Film Review: "The Birth of a Nation"

UPDATE: 10/11/16 update from the year 1961 to the year 1861 in the opening paragraph.

Nate Parker makes his directorial debut, writes, and stars in “The Birth of a Nation”, a film depicting the 1831 slave rebellion in Virginia led by Nat Turner.

Along with Nate Parker as Nat Turner, the film also stars Armie Hammer (“The Lone Ranger”), Aja Naomi King, and Jackie Earle Haley (“Watchmen”).

Nat Turner leads a revolt against slave owners in "The Birth of a Nation." (Photo courtesy of "The Birth of a Nation" Facebook page.)

Nat Turner leads a revolt against slave owners in "The Birth of a Nation." (Photo courtesy of "The Birth of a Nation" Facebook page.)

After witnessing atrocities beyond even what he’s accustomed to, Nat Turner, a slave turned preacher, decides to lead a rebellion of slaves against their own oppressors.

A wave of controversy has surrounded this film, in reference to a rape trial against Nate Parker that has been brought back into the light.
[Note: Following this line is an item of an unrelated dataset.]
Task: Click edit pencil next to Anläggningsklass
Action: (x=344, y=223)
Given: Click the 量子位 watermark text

While this will be a determining factor in whether or not people will go out and see this film, this is not a review of Parker’s actions. It is a review of his film, “The Birth of a Nation.” Again, while these circumstances will, without a doubt, effect audience’s perspective of the film, and understandably so, the film is what it is.
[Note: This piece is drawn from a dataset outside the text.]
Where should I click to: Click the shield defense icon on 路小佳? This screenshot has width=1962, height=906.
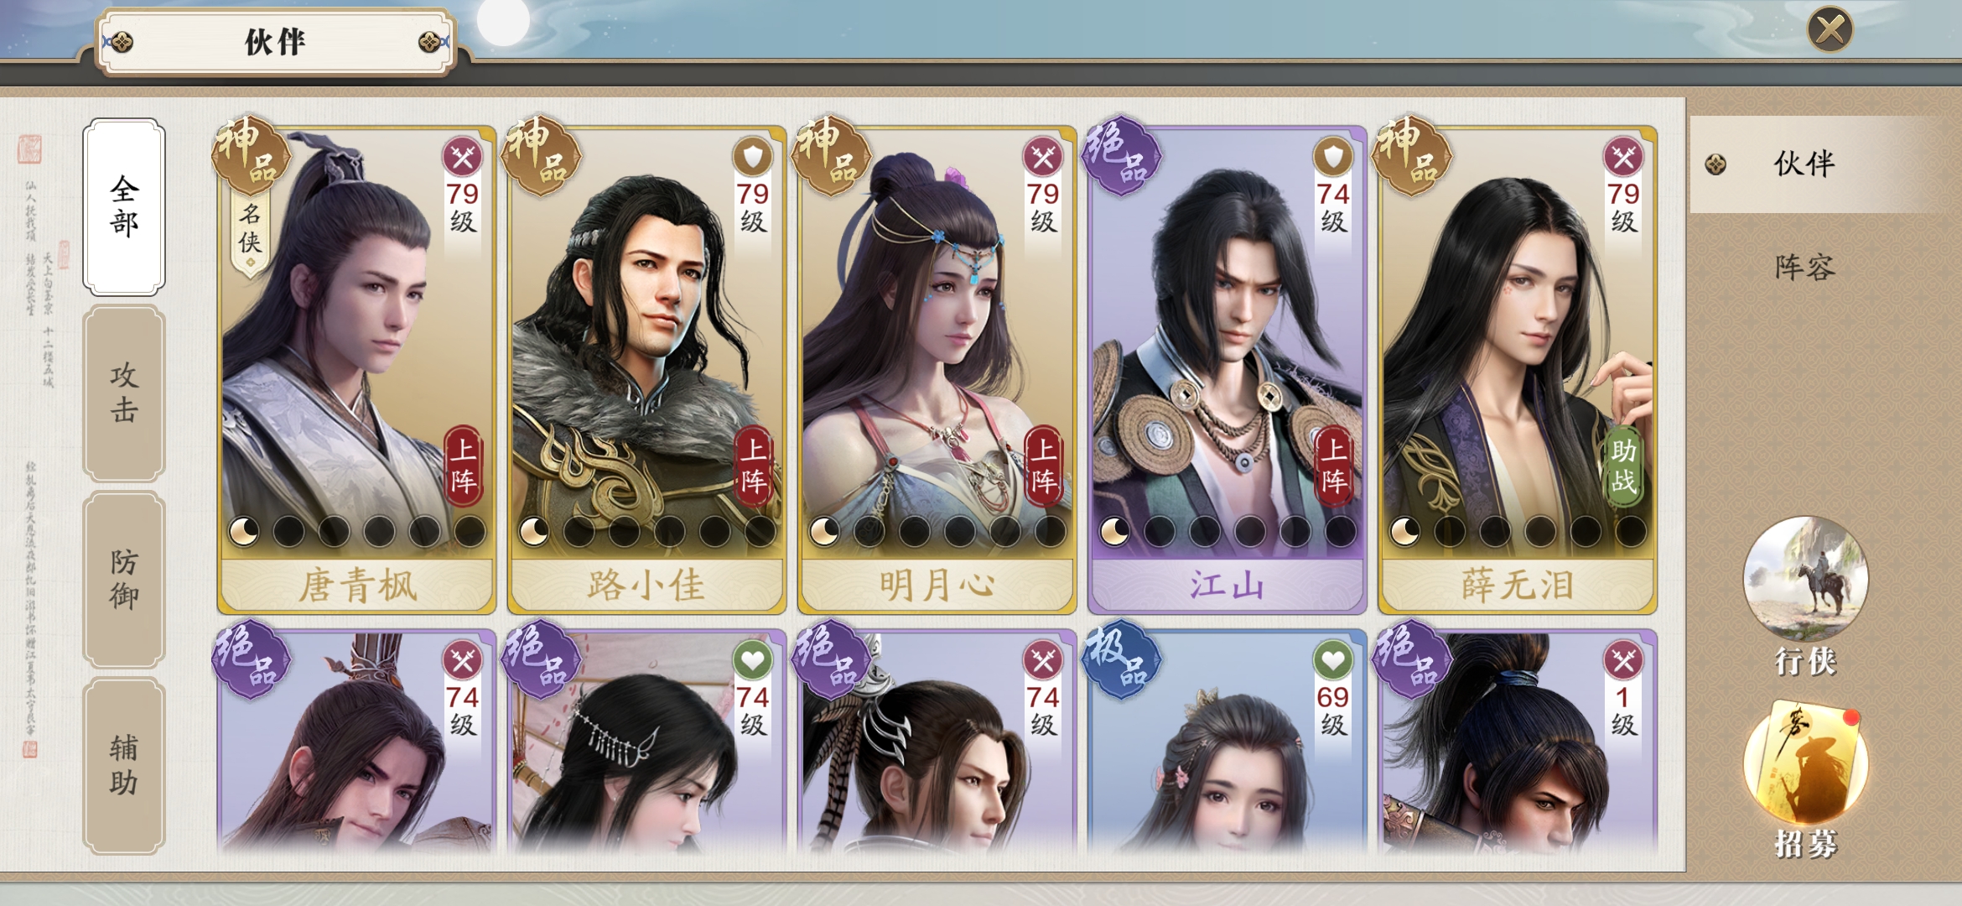pyautogui.click(x=752, y=157)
“Birth” is a good movie. Not a great movie, but impressive work from a first time director. Parker is blunt in his direction of the film. Not only does the film conjure plenty of tears, but plenty of cringes as well. Parker takes no hesitation in visually depicting this difficult time in American history. It’s well structured with a flowing pace. The direction does fall into the trappings of many clichés and obvious symbolism, but the good in Parker’s direction far outweighs the average.

The film is also gorgeous. Elliot Davis does the cinematography and shows his strength in the coloring of the film. He desaturates the picture quality to the point in which it’s dominated by greys and blues. It’s almost black-and-white in its visual style. With this, certain items will be accentuated by bold colors, such as red or orange. While not exactly like “Sin City,” it’s similar in that vain. Not only does this create beautiful images, but also a mood that envelopes the theater.

Despite the film’s strengths, the major negative aspect throughout the film is its characters. The issue is that these characters are very narrow, very black-and-white, for lack of a better term. The good guys are very much the good guys and the bad guys are very much the bad guys. While slavery is an inexcusable stain on America’s history, it's important to remember that this was an atrocity committed against humans by humans. Humans are not all good or all bad.

This narrowness keeps the audience from becoming too invested in these characters, most notably in Jackie Earle Haley’s Raymond Cobb and, unfortunately, Parker’s Nat Turner.

Haley plays Cobb almost like a comic book villain. His sole purpose is to show up and cause trouble. All he needs is a thin mustache to twirl. This is in part due to the writing, but there’s no meat to this character. All the audience sees him do is attack slaves. This softens the effect of the character, keeping the film from being being as effective and blunt as Parker intended.

Parker’s portrayal of Nat is not nearly as stale as Haley’s, but again, there isn’t a lot of meat to his character. It’s difficult to describe Nat beyond just “a guy with a cause.” This keeps the film from being, again, as effective as it could. The audience can’t bond with Turner because they can’t relate to him as a human being. The events and the visuals around Turner do help to add divisiveness to the rebellion, as this has proven to be a divisive historical event, but Nat isn’t portrayed as much more than just, “a good guy.”

However, the one ambiguous character comes in the form of Armie Hammer as Samuel Turner. He becomes another strength of film. He is a well-rounded and interesting character. Samuel is Nat’s master. He’s a kinder slave owner compared to others. Granted, still a slave owner. However, he’s also pressured with keeping the plantation passed down to him afloat. This leads him to make some horrific decisions, but what makes these decisions so horrific is that the audience understands this character. Hammer plays this well. He doesn’t give a tour de force performance, but he does a decent job at playing the film’s most complex character.

Amidst both award season buzz and and controversial accusations, Parker’s “The Birth of a Nation” has received its fair share of media publicity. While the film doesn’t live up to its hype, Parker makes up for the films’ bland characters with one solid character, a beautiful color pallette, and an unflinching depiction of American history in his directorial debut.